[[ DATA open ]]

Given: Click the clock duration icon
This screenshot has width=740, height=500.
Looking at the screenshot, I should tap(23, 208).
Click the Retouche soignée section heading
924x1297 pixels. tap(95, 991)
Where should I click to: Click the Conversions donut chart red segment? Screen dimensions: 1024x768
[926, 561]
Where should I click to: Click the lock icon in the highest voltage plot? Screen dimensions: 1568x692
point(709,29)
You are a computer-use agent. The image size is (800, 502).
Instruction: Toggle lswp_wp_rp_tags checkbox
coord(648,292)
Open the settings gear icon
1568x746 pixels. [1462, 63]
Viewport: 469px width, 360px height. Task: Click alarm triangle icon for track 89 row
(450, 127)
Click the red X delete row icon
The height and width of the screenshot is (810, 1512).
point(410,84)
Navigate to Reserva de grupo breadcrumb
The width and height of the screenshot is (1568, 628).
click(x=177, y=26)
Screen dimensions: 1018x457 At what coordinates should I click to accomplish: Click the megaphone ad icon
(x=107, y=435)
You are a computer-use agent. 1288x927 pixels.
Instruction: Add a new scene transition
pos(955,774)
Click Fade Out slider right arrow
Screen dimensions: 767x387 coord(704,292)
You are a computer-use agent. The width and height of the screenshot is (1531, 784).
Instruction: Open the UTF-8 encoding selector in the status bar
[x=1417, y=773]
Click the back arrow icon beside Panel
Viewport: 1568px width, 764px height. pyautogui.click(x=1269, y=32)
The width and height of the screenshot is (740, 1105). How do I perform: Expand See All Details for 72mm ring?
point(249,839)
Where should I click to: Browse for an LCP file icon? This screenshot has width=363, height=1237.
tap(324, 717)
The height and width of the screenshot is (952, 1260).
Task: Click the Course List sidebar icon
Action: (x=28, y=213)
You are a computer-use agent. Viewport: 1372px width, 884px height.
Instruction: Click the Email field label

[[ DATA closed ]]

→ ACTIVITY: Return the line where "Click the back arrow icon beside Panel" appears, then every line after it to the end of the listing, all exactly as written.

→ SOLUTION BELOW:
Click the back arrow icon beside Panel
Viewport: 1568px width, 764px height. pyautogui.click(x=1269, y=32)
The width and height of the screenshot is (740, 1105). How do I perform: Expand See All Details for 72mm ring?
point(249,839)
Where should I click to: Browse for an LCP file icon? This screenshot has width=363, height=1237.
tap(324, 717)
The height and width of the screenshot is (952, 1260).
Task: Click the Course List sidebar icon
Action: (x=28, y=213)
You are a computer-use agent. Viewport: 1372px width, 884px height.
Instruction: Click the Email field label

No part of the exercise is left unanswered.